Shrimp Etouffee
Total Time: 1 hr 10 mins
Preparation Time: 20 mins
Cook Time: 50 mins
Ingredients
- Servings: 6
- 6 tablespoons butter
- 1/4 cup all-purpose flour
- 1 cup yellow onion, chopped
- 1/2 cup green bell pepper, chopped
- 1 cup celery, chopped
- 4 garlic cloves, minced
- 2 lbs small shrimp, peeled and deveined
- 1/2 teaspoon black pepper
- 1/2 teaspoon cayenne pepper (or to taste)
- 1 teaspoon cajun seasoning
- 1/2 cup green onion, minced
- 1/2 cup fresh parsley, minced
- 3 -4 dashes tabasco sauce
- 14 1/2 ounces diced tomatoes with juice
- 1 -2 teaspoon kosher salt
Recipe
- 1 melt butter in a large pan over low heat. gradually whisk in the flour until it forms a paste. continue cooking, stirring occasionally with a wooden spoon, until it turns a caramel color, approximately 15-20 minutes.

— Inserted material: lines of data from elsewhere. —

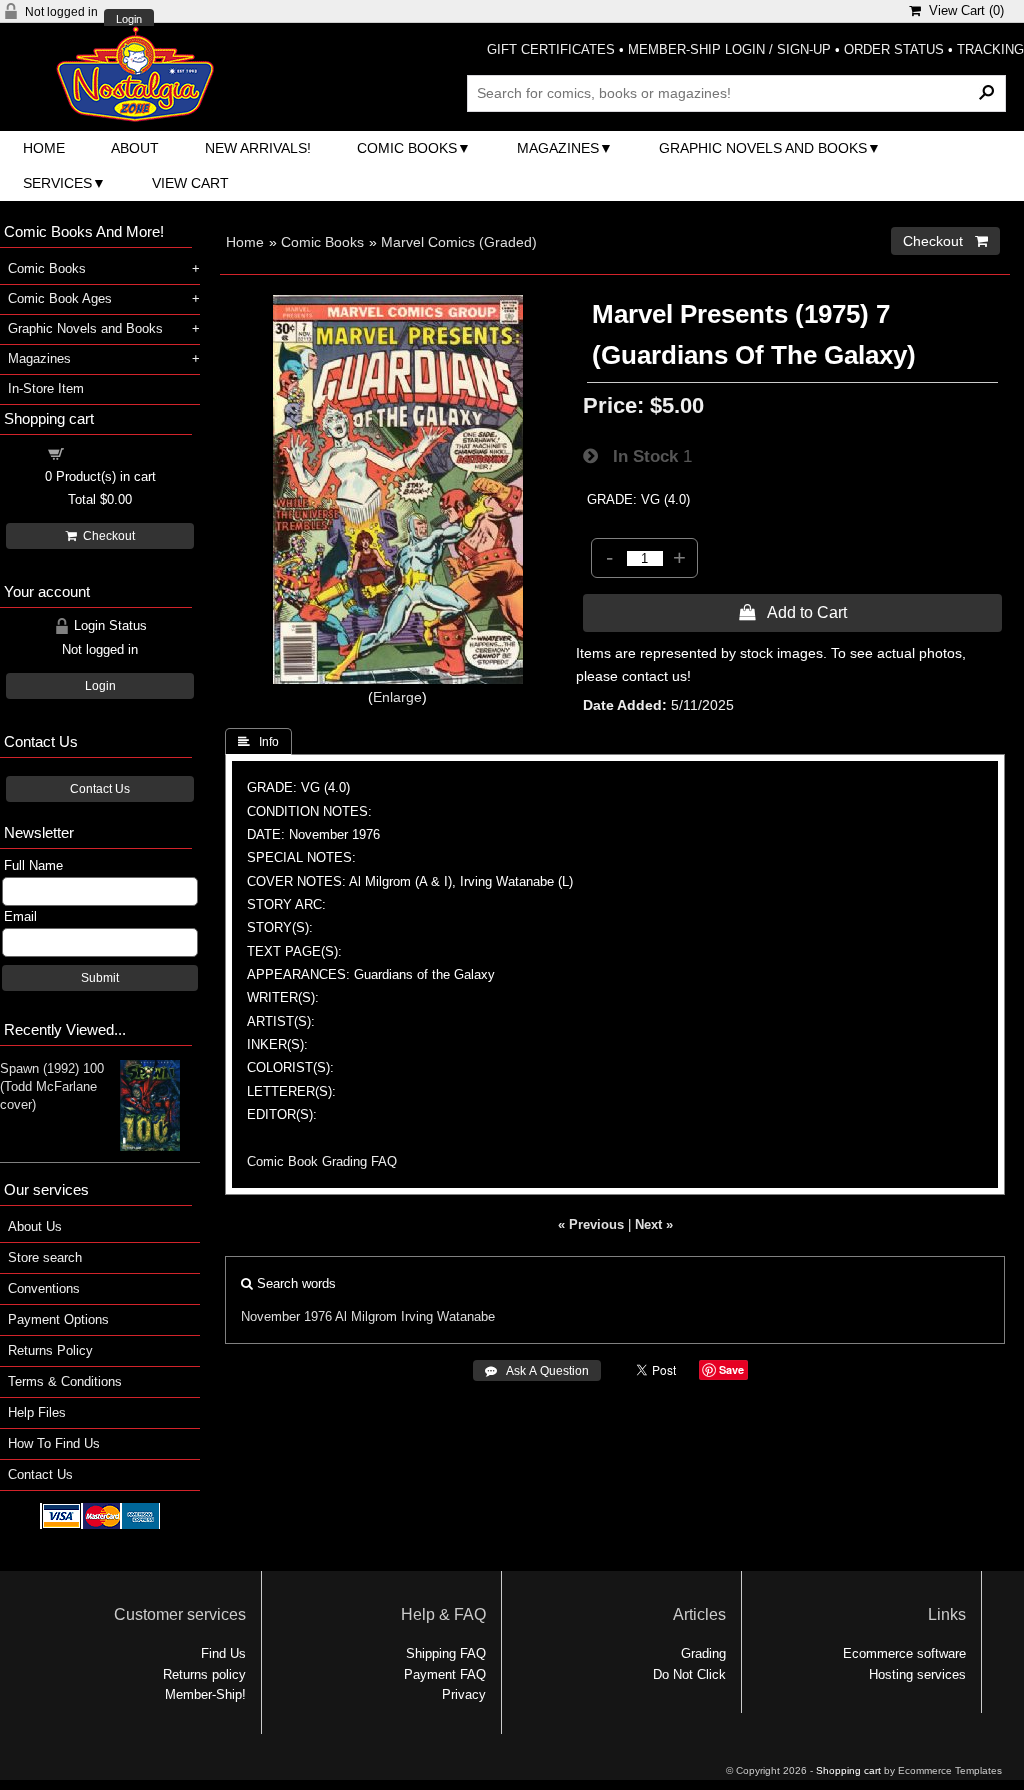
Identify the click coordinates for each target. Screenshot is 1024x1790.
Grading (703, 1653)
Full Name (33, 865)
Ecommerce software (904, 1653)
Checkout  (945, 241)
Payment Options (58, 1319)
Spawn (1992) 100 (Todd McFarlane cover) (52, 1086)
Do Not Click (689, 1674)
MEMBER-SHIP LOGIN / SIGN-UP (729, 49)
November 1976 (286, 1316)
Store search (45, 1257)
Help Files (37, 1412)
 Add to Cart (793, 612)
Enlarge (397, 697)
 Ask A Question (537, 1371)
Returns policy (204, 1674)
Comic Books (407, 148)
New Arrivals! (258, 148)
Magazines (558, 148)
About (135, 148)
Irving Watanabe (448, 1316)
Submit (100, 978)
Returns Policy (50, 1350)
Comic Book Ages (60, 298)
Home (44, 148)
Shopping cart (112, 452)
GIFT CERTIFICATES (551, 49)
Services (57, 183)
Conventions (44, 1288)
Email (20, 916)
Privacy (464, 1694)
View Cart (190, 183)
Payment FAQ (445, 1674)
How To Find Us (54, 1443)
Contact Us (100, 789)
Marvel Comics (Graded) (459, 242)
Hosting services (917, 1674)
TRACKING (990, 49)
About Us (35, 1226)
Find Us (223, 1653)
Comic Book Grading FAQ (322, 1161)
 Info (258, 742)
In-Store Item (46, 388)
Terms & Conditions (65, 1381)
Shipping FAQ (446, 1653)
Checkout (106, 536)
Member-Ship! (205, 1694)
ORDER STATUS (894, 49)
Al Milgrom (366, 1316)
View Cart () (962, 10)
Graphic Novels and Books (763, 148)
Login (129, 19)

- 2 add your onions, green pepper, celery and garlic and cook over low heat for about 5 minutes or until the veggies get limp.
- 3 add your shrimp and stir to coat in the roux. then add black pepper, cayenne, cajun seasoning, green onions, parsley and the tabasco (to taste).

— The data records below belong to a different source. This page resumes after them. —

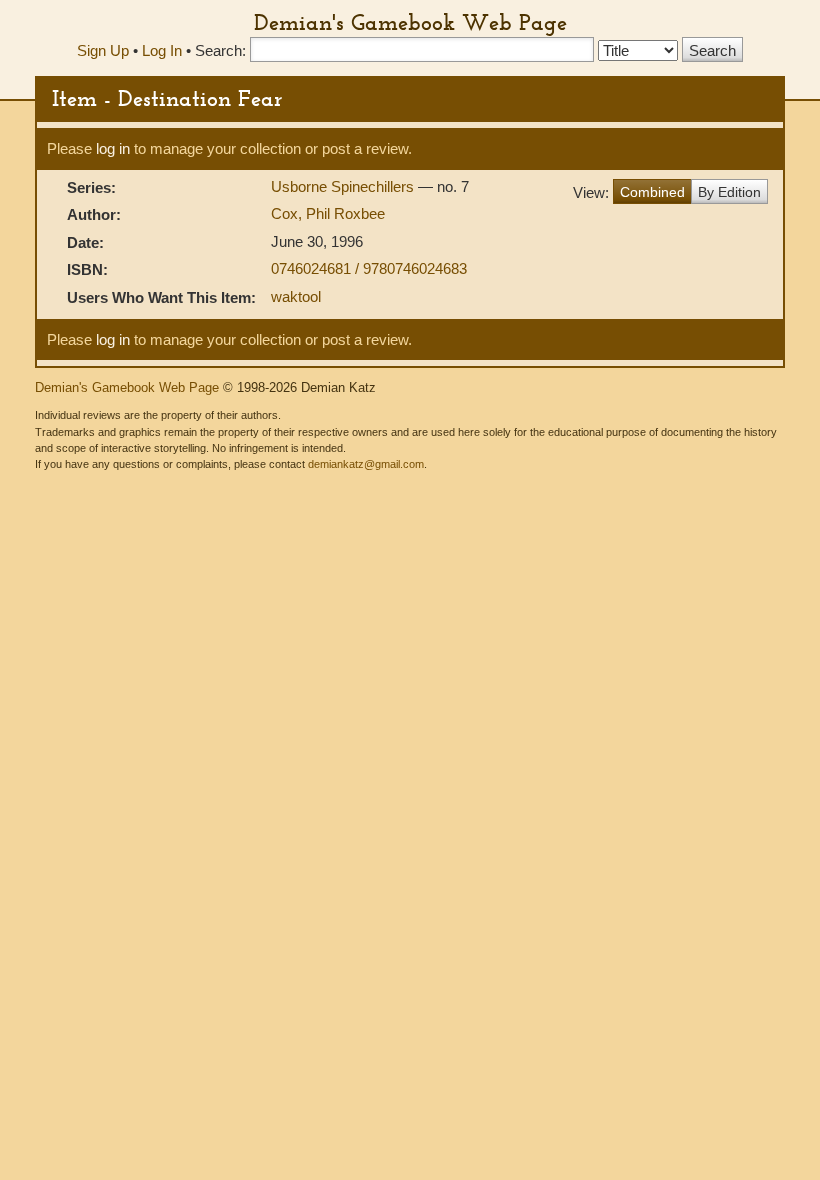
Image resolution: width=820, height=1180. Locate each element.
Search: (220, 50)
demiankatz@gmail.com (366, 464)
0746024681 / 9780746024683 (369, 268)
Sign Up (103, 50)
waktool (296, 296)
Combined (652, 192)
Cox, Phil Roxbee (328, 213)
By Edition (729, 192)
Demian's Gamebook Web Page (410, 22)
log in (113, 148)
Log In (162, 50)
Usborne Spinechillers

- 4 add 1 cup of water and stir until incorporated. add the tomatoes with their juice and stir to blend. taste for seasoning. add the salt, starting with 1 t and adding more if needed. bring the whole mixture to a boil then reduce the heat to low and simmer for about 10-15 minutes, until the shrimp get firm and pink. once the flavors are nicely blended, you can serve and enjoy!